In doing so, Kanai turns housekeeping into a form of art—showing, in addition to its tedious sides, its magical, beautiful, and outright strange ones. At the end of the first chapter, Natsumi falls into a trance watching water run from her kitchen sink, “sparkling in the light and twisting like a bundle of strings, or rather a snake.” She knows there’s “nothing remarkable about it whatsoever, it was an utterly ordinary thing,” and yet she allows herself to stand at the counter, in awe of the beauty of a stream of water that, on another day, would mean only noodles to cook or dishes to wash. Her ability to key into such moments is a product of her open-mindedness—the same trait that makes dirty bathwater upsetting or, for that matter, a magazine-touted kitchen too tempting to resist. She is so intellectually porous she at times struggles to locate herself.

[Read: What we gain from a good-enough life]

Among Kanai’s achievements is her ability to make Natsumi’s porousness into a worldview of sorts. Midway through Mild Vertigo, a friend of Natsumi’s clips and photocopies a review of a photography exhibition for her, which Kanai includes in full. Initially, the essay seems bafflingly unrelated to the novel’s themes, but gradually, the critic begins to praise the open, lingering quality of the photographer’s gaze, admiring the “placid sensuality and supremely personal curiosity [the photos direct] at a particular momentary scene.” It’ll hardly be lost on readers that Natsumi’s gaze has precisely the same quality. In fact, by this point in the novel, they are likely to have picked up a bit of it, if only temporarily.

Mild Vertigo comes with an afterword by the American novelist Kate Zambreno, whose work tends toward the dreamy and meditative. She is, perhaps, an especially porous reader and writer; she seems to soak up so much of Natsumi’s perspective that her essay, which is loosely about the overlaps between Mild Vertigo and her own life in 2020s Brooklyn, reads like an admiring imitation of Kanai’s novel. (For writers, imitation is not only a form of flattery but also a valuable tool.) At no point does Zambreno reflect seriously on the differences between being a housewife in 1990s Tokyo and a working writer in contemporary New York, which is frustrating, but her contribution effectively shows “the interior of an experience of a novel like this, how a novel invades you, as much as you invade it.” Mild Vertigo is, indeed, an invasive novel about feeling invaded, a cautionary tale about the domesticity messaging that inundates women that is also an invitation to luxuriate in it. Reading it made me want to both flee my house and clean it.

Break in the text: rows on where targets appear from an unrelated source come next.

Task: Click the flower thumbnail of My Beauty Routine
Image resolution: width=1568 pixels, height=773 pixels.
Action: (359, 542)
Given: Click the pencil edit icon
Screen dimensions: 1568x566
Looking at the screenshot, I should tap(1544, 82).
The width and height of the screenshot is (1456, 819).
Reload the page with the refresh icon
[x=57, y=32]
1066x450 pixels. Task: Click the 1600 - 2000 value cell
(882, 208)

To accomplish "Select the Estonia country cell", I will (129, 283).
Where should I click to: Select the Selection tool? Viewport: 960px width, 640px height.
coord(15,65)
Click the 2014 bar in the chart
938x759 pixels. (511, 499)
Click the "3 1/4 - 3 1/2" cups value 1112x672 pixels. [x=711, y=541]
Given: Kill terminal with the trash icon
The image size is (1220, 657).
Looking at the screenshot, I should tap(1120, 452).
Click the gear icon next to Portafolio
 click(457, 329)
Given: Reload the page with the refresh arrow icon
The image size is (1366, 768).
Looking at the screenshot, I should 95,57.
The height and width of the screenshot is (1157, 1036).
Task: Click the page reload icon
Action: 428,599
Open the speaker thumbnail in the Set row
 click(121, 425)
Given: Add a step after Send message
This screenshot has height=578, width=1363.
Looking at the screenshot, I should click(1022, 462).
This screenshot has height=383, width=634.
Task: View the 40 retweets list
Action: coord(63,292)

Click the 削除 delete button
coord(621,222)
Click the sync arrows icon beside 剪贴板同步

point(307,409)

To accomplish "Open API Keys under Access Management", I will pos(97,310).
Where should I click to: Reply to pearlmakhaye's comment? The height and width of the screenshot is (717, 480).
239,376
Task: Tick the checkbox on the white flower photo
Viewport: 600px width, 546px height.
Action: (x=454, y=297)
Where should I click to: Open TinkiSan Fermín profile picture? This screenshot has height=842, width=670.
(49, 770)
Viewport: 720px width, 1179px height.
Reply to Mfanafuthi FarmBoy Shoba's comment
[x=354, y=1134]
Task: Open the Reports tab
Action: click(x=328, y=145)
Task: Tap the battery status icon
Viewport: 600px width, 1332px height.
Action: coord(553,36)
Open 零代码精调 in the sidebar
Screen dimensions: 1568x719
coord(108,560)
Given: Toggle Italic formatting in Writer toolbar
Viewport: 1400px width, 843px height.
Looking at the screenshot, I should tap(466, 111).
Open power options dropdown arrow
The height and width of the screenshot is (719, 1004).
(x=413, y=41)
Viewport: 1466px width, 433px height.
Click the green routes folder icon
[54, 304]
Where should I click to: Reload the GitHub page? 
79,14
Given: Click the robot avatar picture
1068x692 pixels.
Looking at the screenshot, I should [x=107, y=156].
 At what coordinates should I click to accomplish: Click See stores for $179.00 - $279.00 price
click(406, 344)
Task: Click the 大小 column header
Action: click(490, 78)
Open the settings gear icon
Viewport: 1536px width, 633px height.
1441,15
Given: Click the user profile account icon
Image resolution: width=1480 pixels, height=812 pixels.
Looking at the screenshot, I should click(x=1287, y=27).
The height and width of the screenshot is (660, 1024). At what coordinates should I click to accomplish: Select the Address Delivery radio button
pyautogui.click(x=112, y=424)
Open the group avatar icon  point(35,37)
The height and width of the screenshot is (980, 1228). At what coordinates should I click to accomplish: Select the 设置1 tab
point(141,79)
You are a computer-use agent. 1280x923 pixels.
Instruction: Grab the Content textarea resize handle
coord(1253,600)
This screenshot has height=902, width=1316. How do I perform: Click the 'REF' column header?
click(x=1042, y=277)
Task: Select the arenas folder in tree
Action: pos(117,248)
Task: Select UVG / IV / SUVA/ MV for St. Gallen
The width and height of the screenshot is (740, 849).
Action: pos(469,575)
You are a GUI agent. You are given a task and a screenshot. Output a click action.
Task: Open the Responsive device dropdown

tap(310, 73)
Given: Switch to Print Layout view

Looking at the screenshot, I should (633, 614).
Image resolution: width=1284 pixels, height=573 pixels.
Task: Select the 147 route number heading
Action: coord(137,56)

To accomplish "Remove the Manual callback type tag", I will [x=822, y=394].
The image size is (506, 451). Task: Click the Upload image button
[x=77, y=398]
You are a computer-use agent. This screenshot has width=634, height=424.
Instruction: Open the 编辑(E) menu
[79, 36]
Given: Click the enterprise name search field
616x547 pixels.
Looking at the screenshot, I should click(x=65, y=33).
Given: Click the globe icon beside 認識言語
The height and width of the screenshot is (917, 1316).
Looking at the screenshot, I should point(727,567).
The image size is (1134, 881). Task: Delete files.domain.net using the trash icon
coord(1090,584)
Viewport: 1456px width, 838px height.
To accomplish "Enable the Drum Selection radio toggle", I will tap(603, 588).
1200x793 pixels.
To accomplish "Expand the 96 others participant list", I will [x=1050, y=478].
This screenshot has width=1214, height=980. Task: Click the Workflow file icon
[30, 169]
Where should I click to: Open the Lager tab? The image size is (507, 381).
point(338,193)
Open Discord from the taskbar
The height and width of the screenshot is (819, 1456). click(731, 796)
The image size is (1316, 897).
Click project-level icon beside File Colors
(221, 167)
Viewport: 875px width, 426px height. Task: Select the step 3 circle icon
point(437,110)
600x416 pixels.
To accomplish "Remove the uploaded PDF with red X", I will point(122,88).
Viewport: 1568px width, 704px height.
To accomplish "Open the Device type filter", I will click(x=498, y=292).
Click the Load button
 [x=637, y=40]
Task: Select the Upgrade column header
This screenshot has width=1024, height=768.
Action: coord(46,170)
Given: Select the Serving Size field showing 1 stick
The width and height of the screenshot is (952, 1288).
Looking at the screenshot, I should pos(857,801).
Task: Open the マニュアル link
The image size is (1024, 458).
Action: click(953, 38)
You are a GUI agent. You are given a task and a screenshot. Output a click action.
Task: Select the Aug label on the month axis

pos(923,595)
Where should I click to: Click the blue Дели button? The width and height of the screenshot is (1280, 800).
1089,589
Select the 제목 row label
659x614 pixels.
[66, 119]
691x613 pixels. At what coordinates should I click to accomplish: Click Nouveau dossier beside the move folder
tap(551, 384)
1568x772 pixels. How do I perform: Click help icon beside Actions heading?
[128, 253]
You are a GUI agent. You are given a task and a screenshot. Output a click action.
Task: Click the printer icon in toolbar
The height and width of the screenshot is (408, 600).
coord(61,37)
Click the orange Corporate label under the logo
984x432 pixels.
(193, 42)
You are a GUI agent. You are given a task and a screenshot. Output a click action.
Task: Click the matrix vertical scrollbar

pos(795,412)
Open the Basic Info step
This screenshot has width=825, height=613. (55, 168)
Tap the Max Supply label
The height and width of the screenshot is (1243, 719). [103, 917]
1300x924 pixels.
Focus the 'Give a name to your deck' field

Mild Vertigo captures a truth that’s hard to acknowledge, let alone discuss. For many, many women, home and marriage mean restriction and confinement, and yet many, many women love and glory in their marriages and homes. Context—cultural, personal, temporal—changes this tension without erasing it. A realist might suggest that this cognitive disconnect cannot be erased without significant structural changes in nearly every country across the globe; a cautious optimist would perhaps add that, in an egalitarian future, men and women might share the burdens of this enigma equally. We do all need homes; we all deserve clean, safe, warm, and welcoming ones. Mild Vertigo’s detailed attention and moments of beauty honor the work of creating such a space, and its steep descents into unhappiness and revulsion demonstrate the sometimes-staggering emotional cost of doing so. Of all the many things in Mild Vertigo to admire, perhaps the biggest one is that Kanai gets the paradox of domesticity right.